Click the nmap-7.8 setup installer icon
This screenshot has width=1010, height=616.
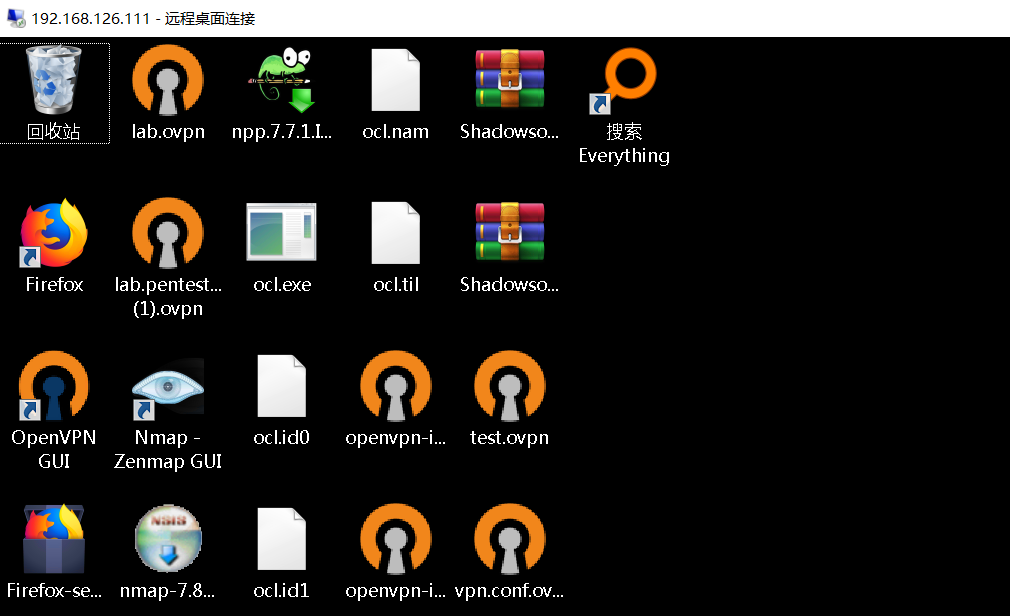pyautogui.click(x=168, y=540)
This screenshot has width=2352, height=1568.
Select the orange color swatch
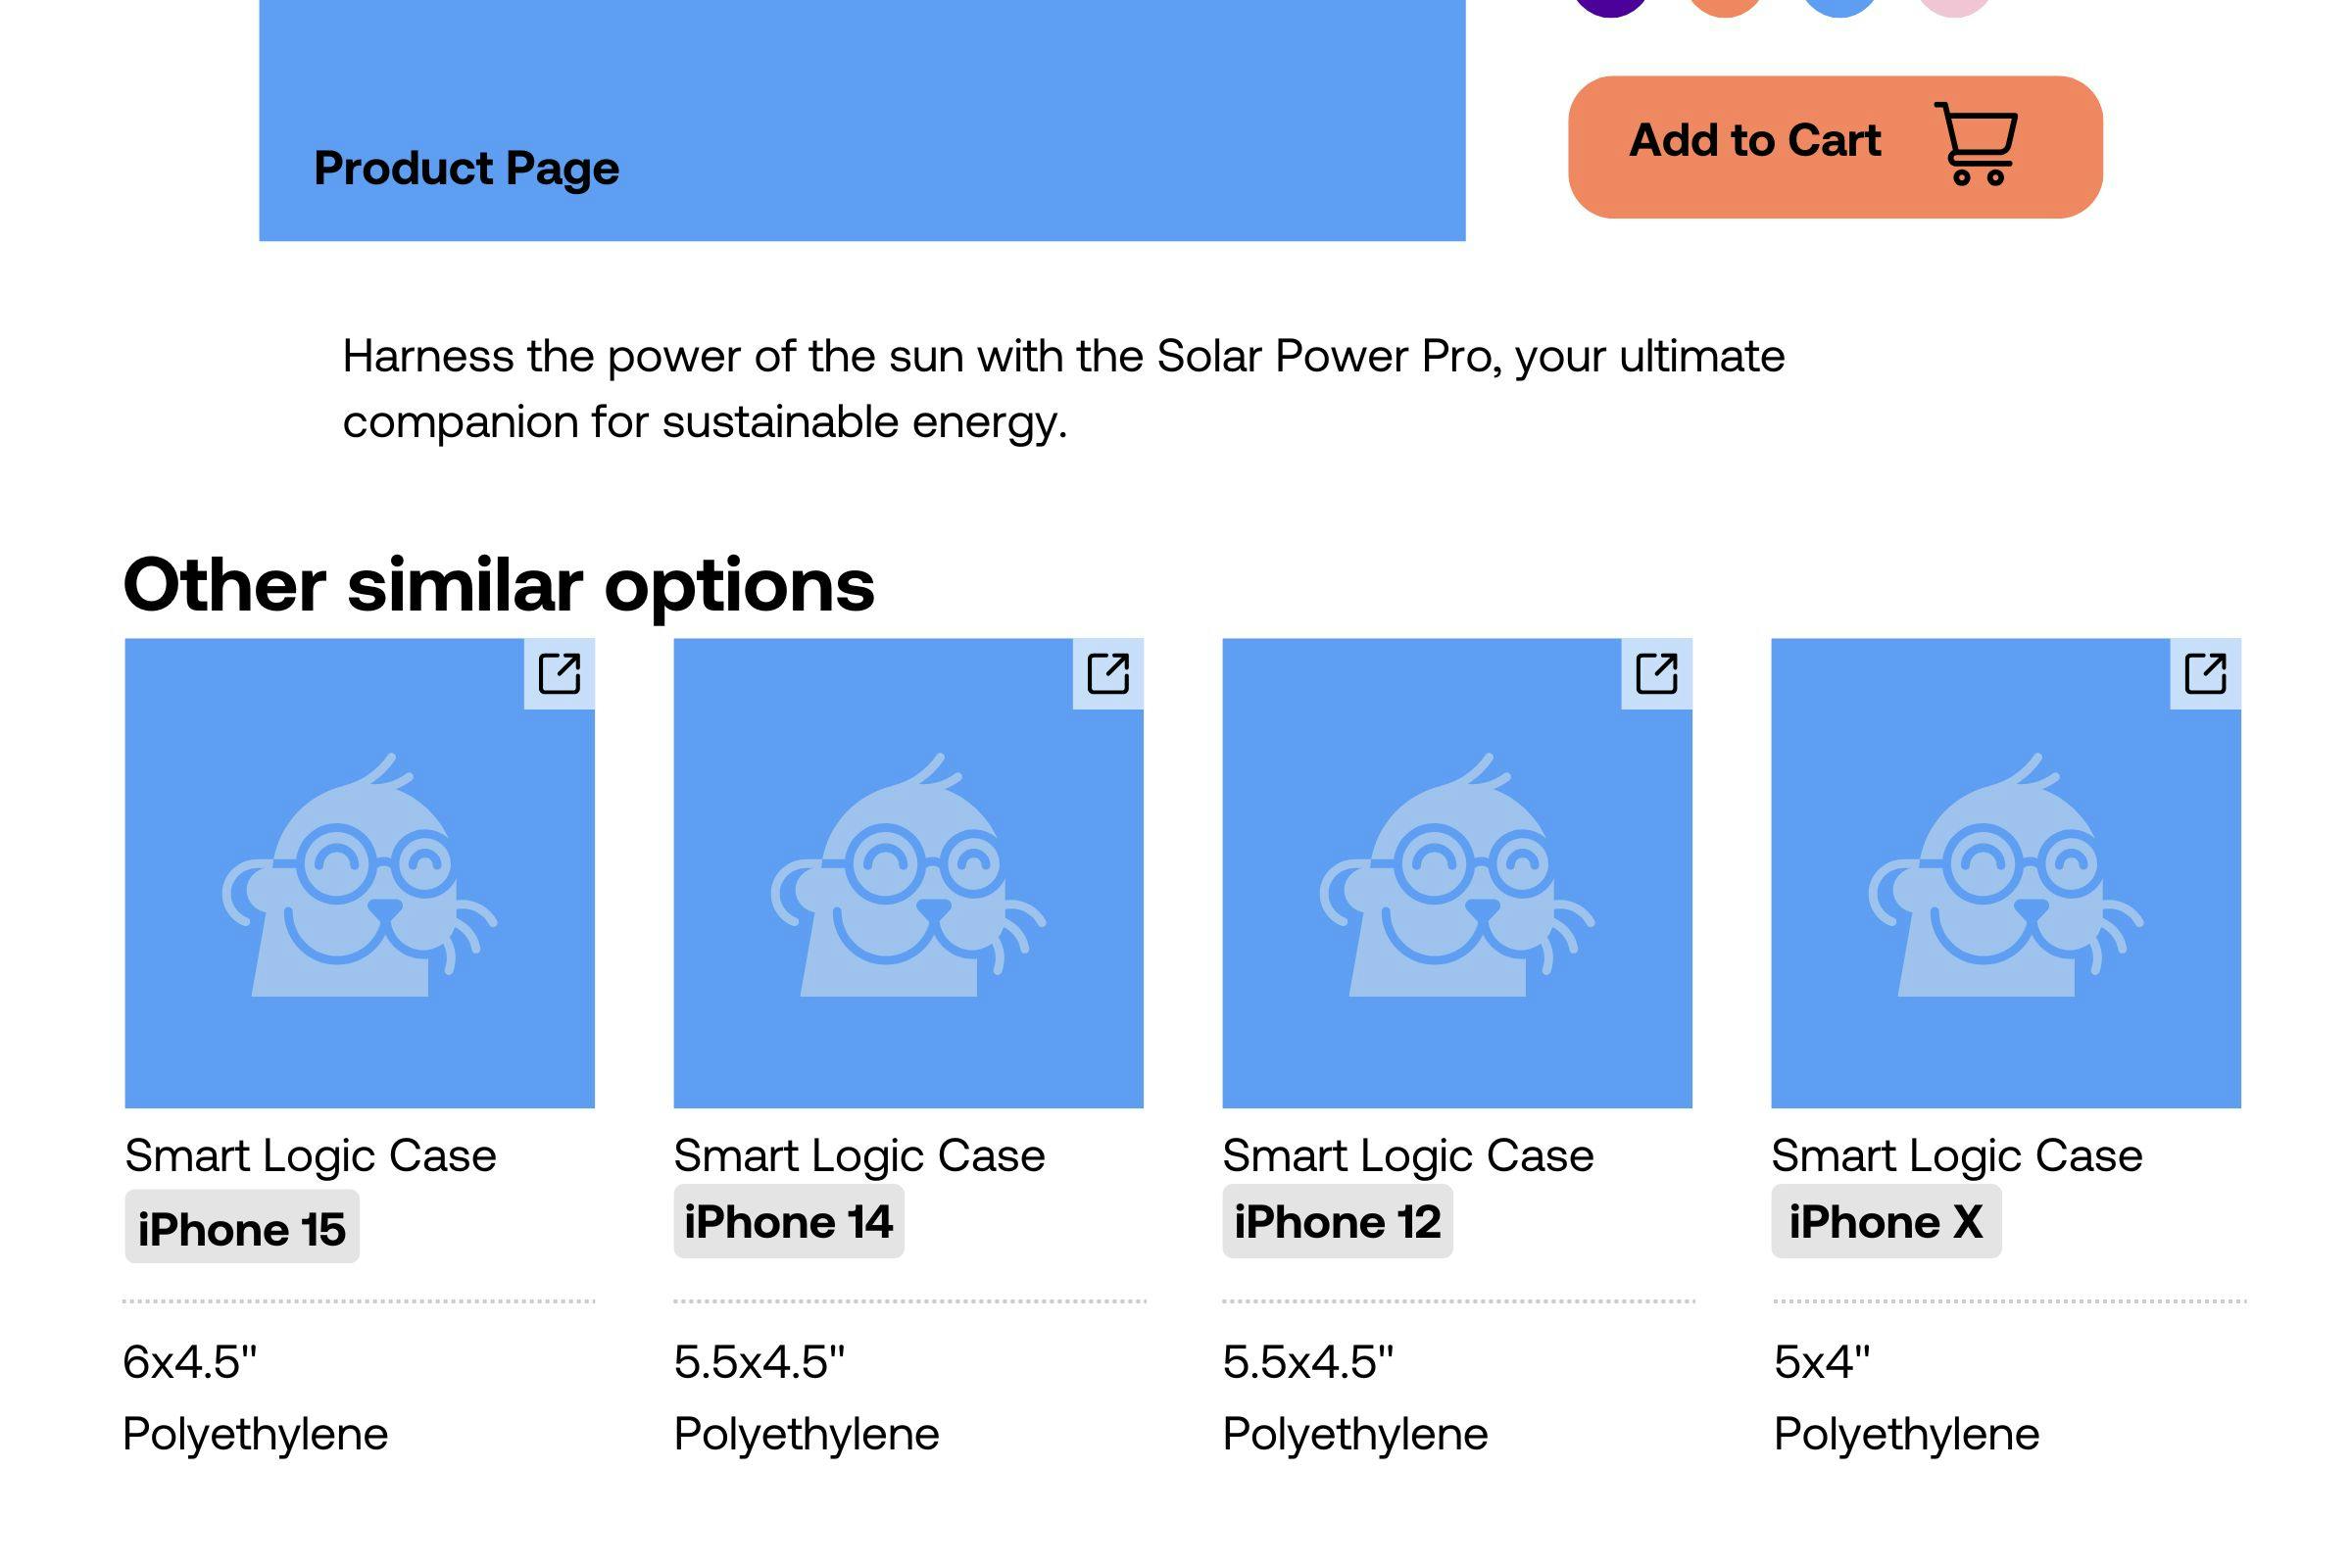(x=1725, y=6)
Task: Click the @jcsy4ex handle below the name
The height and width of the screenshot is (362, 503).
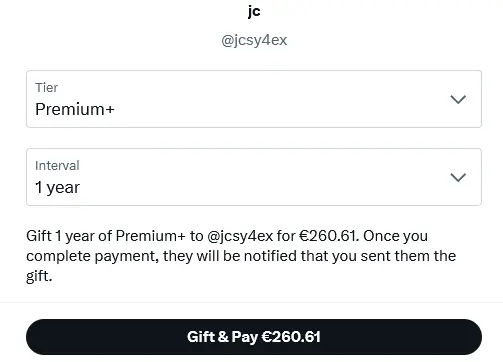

-=-=-=-=-

- What this task involves
Exact copies of the lines from the one containing "Task: Click the" through the final line of the data are required; pictures are to be omitted.

- The completed task
Task: Click the @jcsy4ex handle below the name
The height and width of the screenshot is (362, 503).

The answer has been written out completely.